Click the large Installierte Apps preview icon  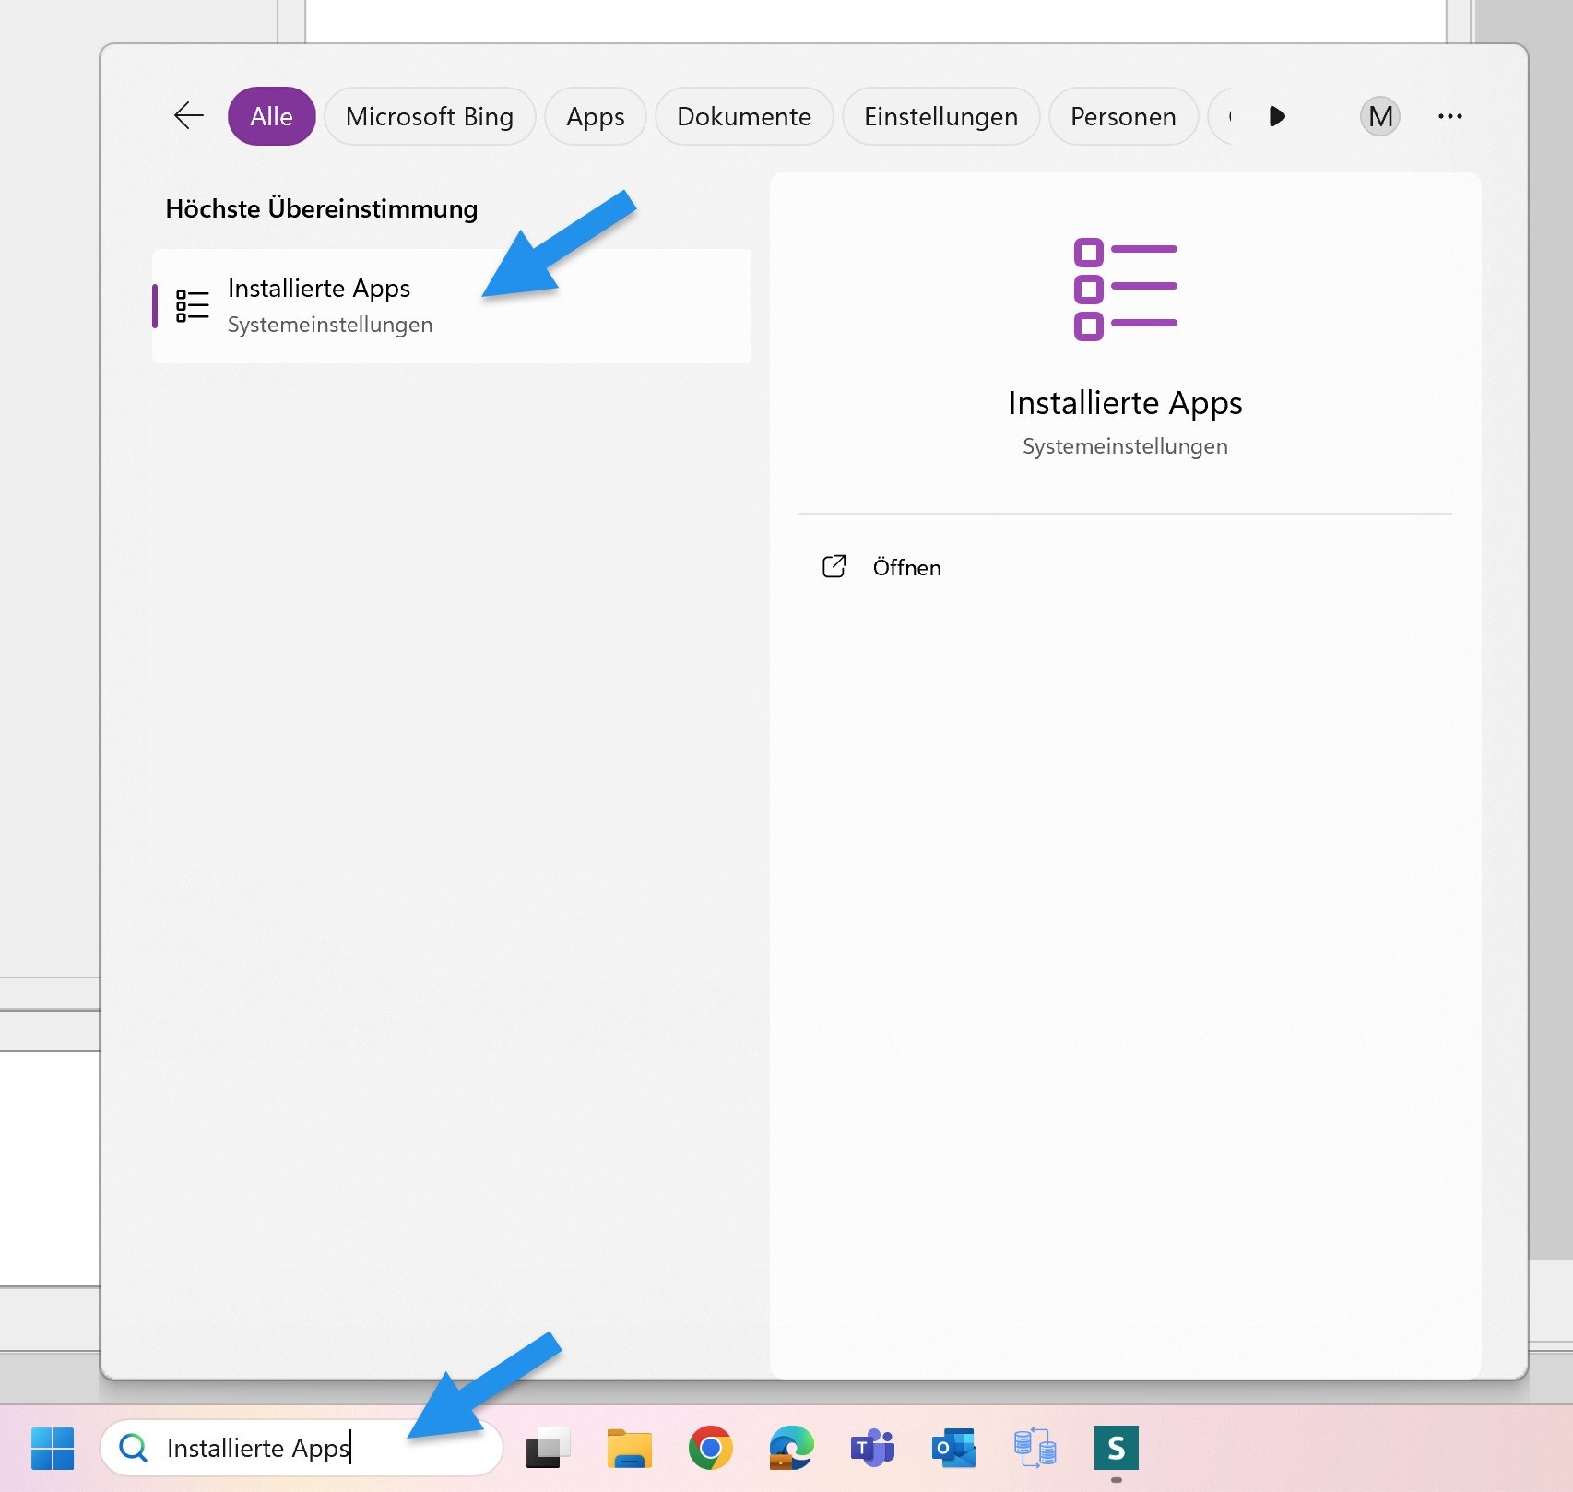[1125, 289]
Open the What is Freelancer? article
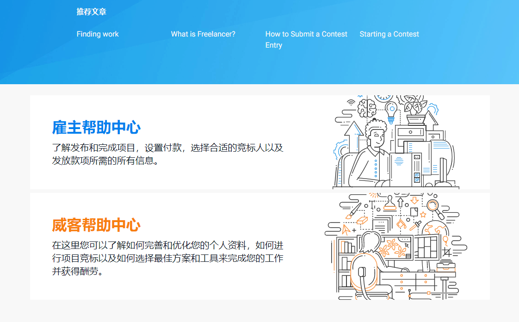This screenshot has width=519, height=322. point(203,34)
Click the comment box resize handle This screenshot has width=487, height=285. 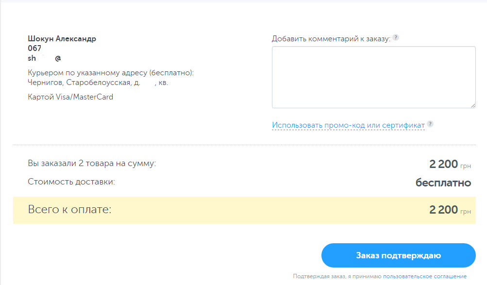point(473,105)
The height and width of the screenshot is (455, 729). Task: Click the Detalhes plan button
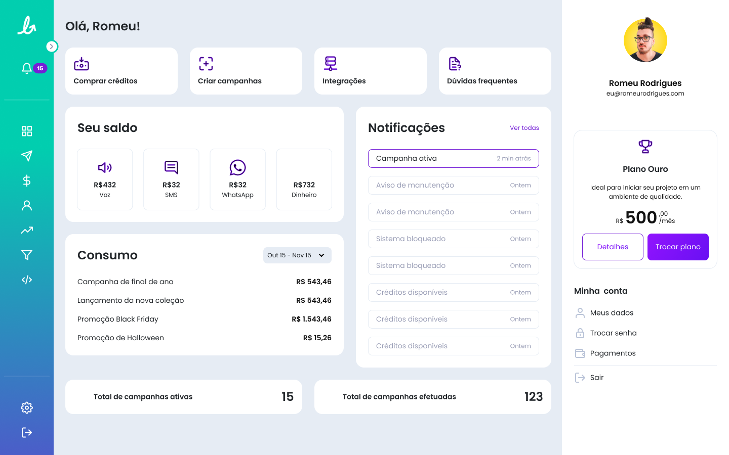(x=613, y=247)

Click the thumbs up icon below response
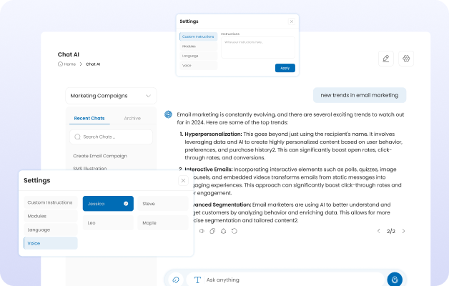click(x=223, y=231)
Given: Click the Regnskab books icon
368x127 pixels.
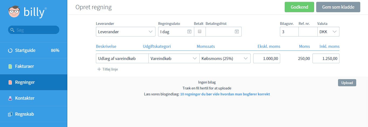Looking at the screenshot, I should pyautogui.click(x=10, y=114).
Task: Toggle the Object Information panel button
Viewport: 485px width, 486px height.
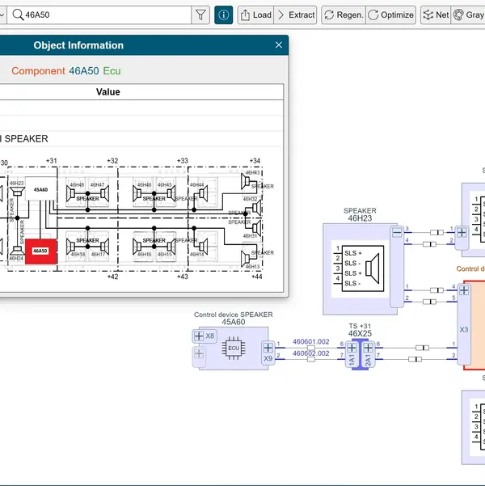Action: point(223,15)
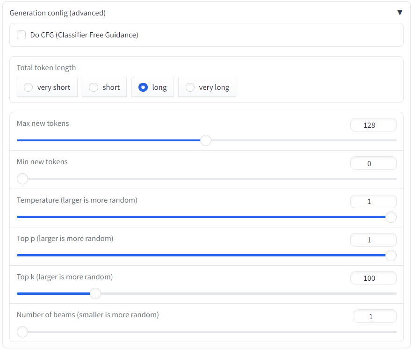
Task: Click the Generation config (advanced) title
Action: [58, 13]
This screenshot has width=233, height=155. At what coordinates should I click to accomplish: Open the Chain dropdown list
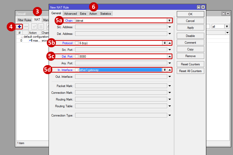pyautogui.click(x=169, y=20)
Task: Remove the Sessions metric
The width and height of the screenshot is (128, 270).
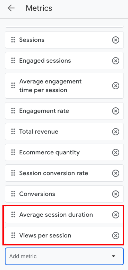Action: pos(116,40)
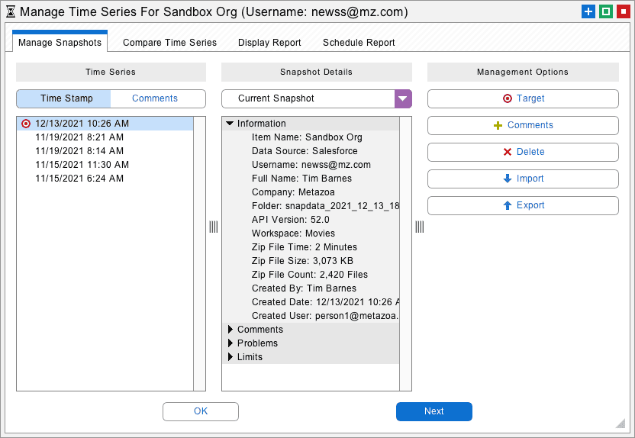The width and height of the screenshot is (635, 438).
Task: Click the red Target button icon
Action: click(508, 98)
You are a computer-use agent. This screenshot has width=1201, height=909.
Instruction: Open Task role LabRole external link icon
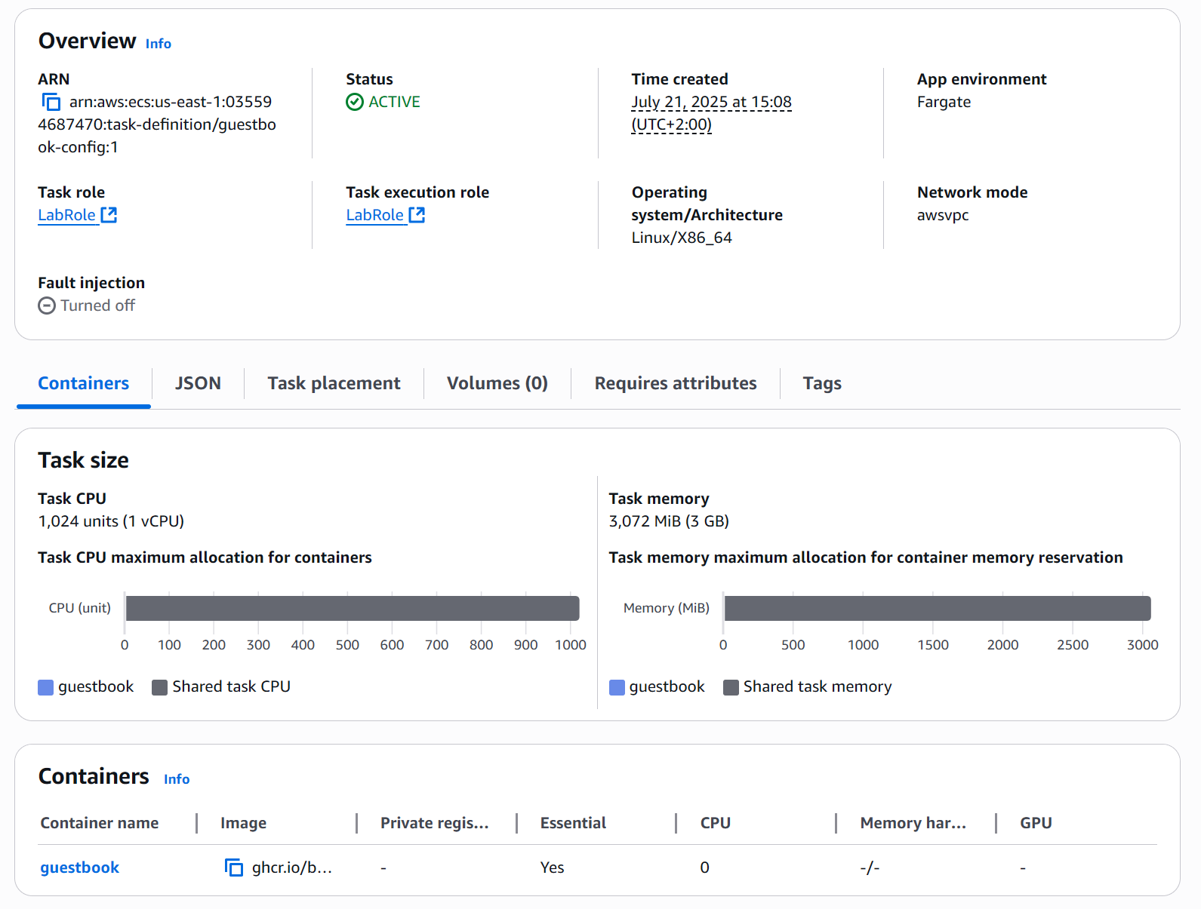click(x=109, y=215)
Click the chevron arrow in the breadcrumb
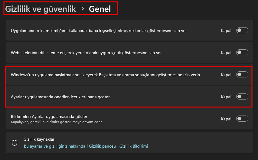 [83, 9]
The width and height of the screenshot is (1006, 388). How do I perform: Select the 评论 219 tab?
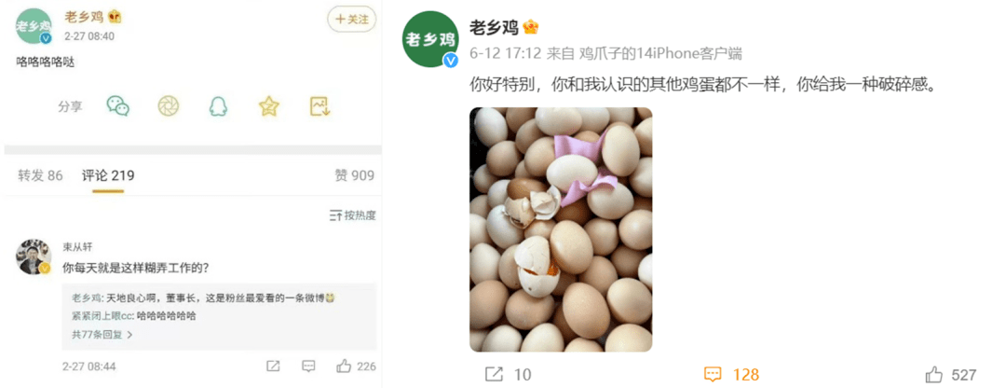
* * * * *
Work instruction: From the line that contains "Click the chevron arrow in the breadcrumb" down to the last line of the entries above, copy every line exactly and leave out the pictures.

Answer for the task:
Click the chevron arrow in the breadcrumb
 [83, 9]
The width and height of the screenshot is (1006, 388). How do I perform: Select the 评论 219 tab?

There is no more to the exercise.